*Task prompt*
Every line containing the string "will" is to be copied from the records.

*Extracted information*

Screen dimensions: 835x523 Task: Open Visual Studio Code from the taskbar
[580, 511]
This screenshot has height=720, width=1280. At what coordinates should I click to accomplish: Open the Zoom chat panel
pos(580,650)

* * *

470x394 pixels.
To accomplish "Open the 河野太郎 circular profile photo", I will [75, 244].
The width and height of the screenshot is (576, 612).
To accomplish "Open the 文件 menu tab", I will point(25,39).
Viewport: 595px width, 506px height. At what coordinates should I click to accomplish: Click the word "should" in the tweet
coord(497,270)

*Result of the exercise*
To accomplish "Open the 河野太郎 circular profile photo", I will [75, 244].
To accomplish "Open the 文件 menu tab", I will point(25,39).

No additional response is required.